The staging of the 2012 Olympics at Stratford was designed to help regenerate a blighted area, an area of high unemployment. An area which has suffered centuries of industrialisation and pollution where, regularly, investment in improvements had been redirected to other causes.
A new book Over the Border: The Other East End by Neil Fraser investigates the reality of this image and the reactions of those who live in the area to the decision not only to hold the Olympic Games on their patch but ‘improve’ their lives in legacy. It is salutary to realise that plans were already in place to regenerate Stratford – now incorporated into LOCOG’s plans – and to consider the impact that a new shopping mall like Westfield will have on the local people. Has it been staffed by locals, is it shopped in by locals?
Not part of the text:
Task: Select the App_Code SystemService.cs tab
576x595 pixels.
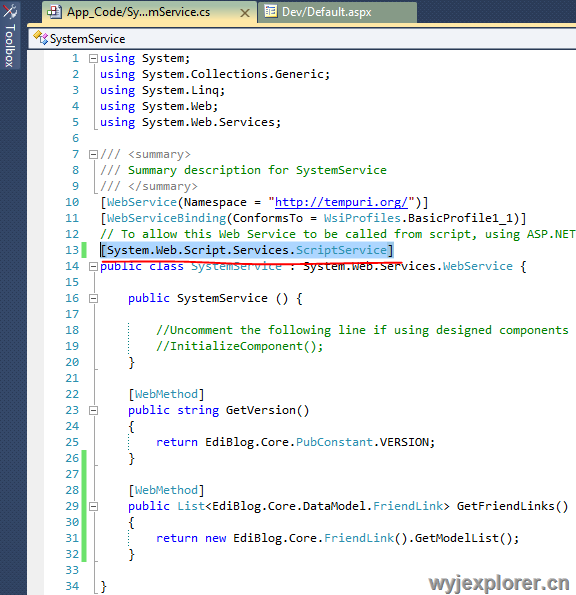Action: point(150,12)
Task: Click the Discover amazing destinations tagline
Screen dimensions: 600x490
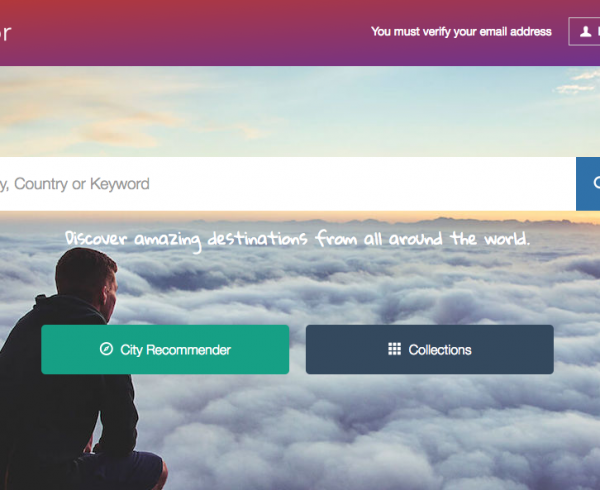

How much is hype and how much reality? One is left with a confused feeling that whilst exciting and dramatic changes are happening, real values remain with the older communities. That the plans have not been universally welcomed but imposed upon people.
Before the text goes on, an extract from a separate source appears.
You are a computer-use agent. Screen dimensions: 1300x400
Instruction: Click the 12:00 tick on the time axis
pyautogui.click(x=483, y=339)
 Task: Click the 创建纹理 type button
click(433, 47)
In this thoughtful book, we also explore surrounding areas such as West Ham, Plaistow, Silvertown Town and the River Lea. It is not a polemic but engages the views and everyday activities of acquaintances and friends to build a fascinating slant on this spectacular initiative in the East End.
While we are all enjoying the Olympic Games, I recommend reading this book which will add many layers of understanding about the history of the area and the proposed legacy.